▶ [WHAT THE TASK ASKS] Exact wording is required for every entry; transcribe all of them and leave the images out.

▶ [RECORDS FOR THIS TASK]
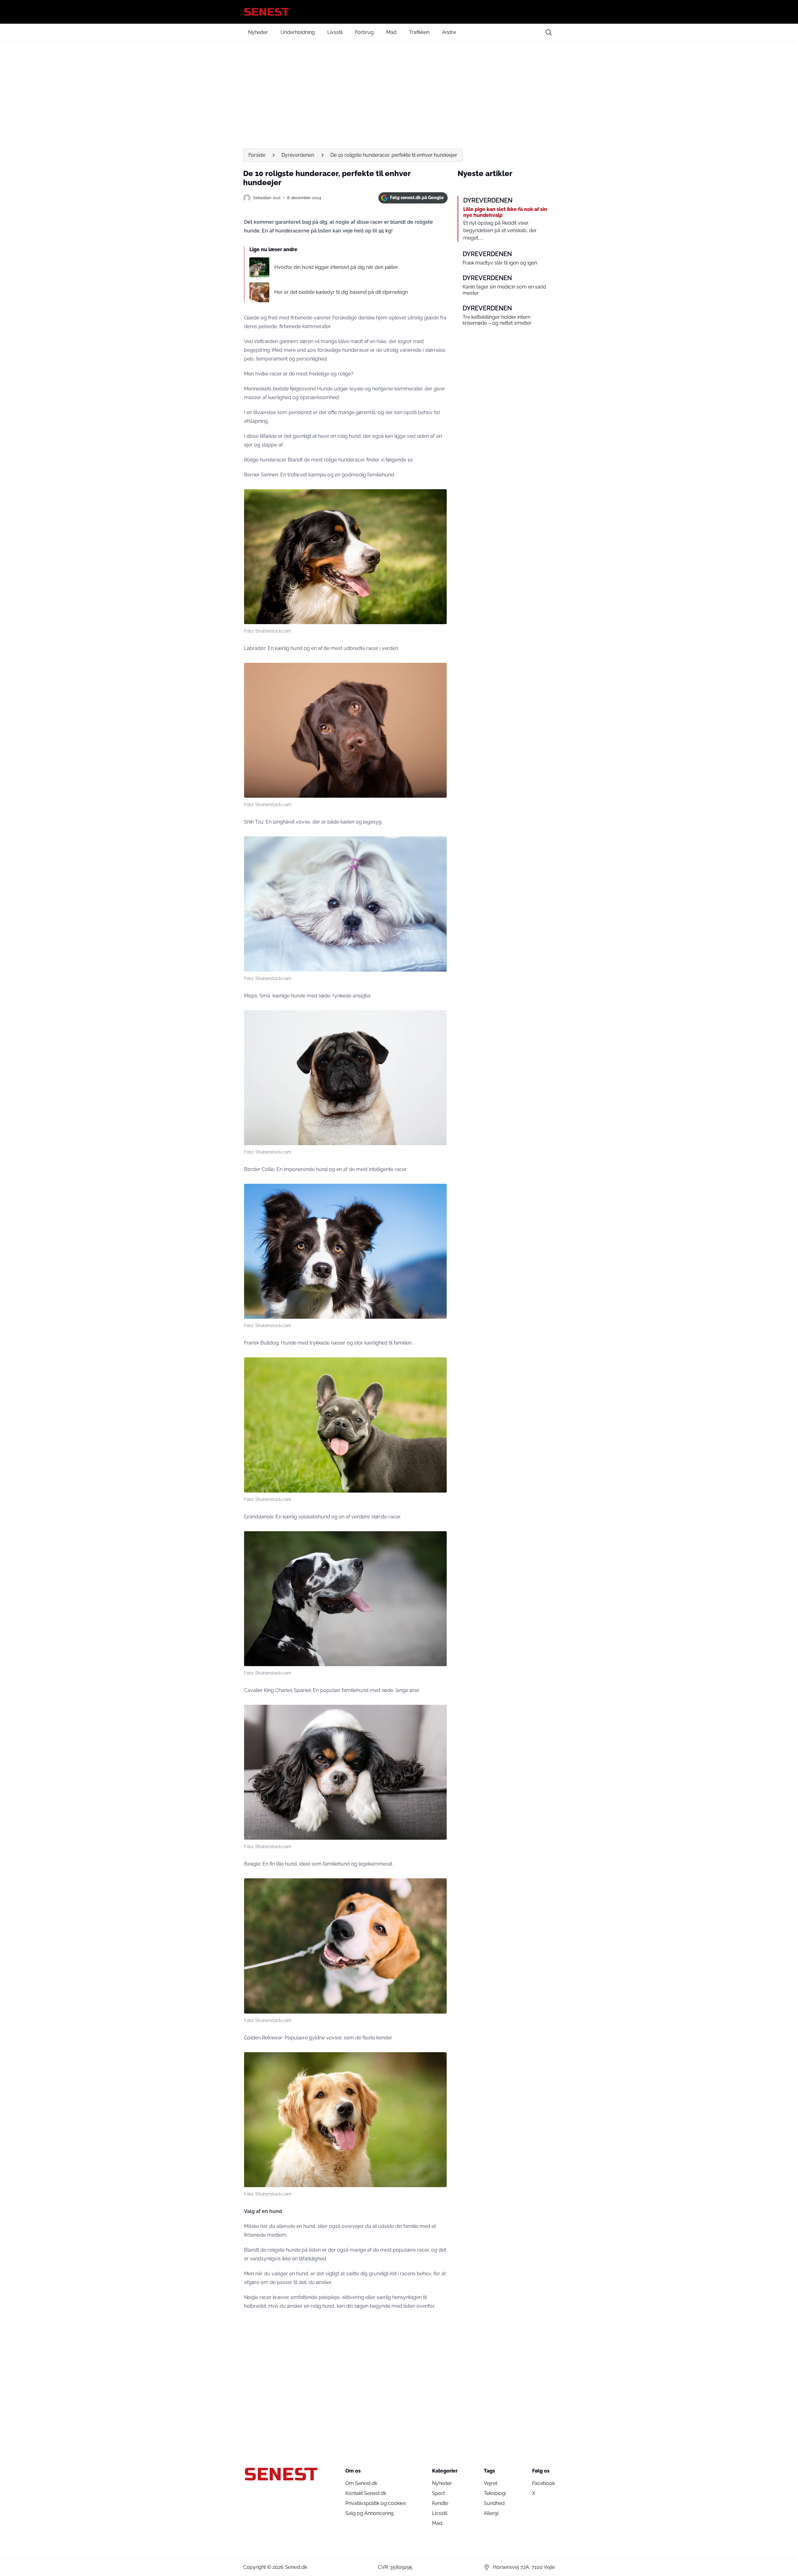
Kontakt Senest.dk (365, 2493)
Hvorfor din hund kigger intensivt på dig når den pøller (336, 267)
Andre (449, 32)
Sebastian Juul (267, 197)
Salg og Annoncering (369, 2513)
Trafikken (419, 32)
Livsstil (335, 32)
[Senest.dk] (399, 12)
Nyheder (258, 32)
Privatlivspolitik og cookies (375, 2503)
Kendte (440, 2503)
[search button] (548, 32)
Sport (438, 2493)
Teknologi (495, 2493)
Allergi (491, 2513)
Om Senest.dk (361, 2483)
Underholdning (298, 32)
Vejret (490, 2483)
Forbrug (364, 32)
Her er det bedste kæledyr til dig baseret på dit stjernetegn (341, 292)
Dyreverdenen (297, 155)
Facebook (543, 2483)
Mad (391, 32)
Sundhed (494, 2503)
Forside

▶ [OUTPUT OF THE EXERCISE]
Kontakt Senest.dk (365, 2493)
Hvorfor din hund kigger intensivt på dig når den pøller (336, 267)
Andre (449, 32)
Sebastian Juul (267, 197)
Salg og Annoncering (369, 2513)
Trafikken (419, 32)
Livsstil (335, 32)
[Senest.dk] (399, 12)
Nyheder (258, 32)
Privatlivspolitik og cookies (375, 2503)
Kendte (440, 2503)
[search button] (548, 32)
Sport (438, 2493)
Teknologi (495, 2493)
Allergi (491, 2513)
Om Senest.dk (361, 2483)
Underholdning (298, 32)
Vejret (490, 2483)
Forbrug (364, 32)
Her er det bedste kæledyr til dig baseret på dit stjernetegn (341, 292)
Dyreverdenen (297, 155)
Facebook (543, 2483)
Mad (391, 32)
Sundhed (494, 2503)
Forside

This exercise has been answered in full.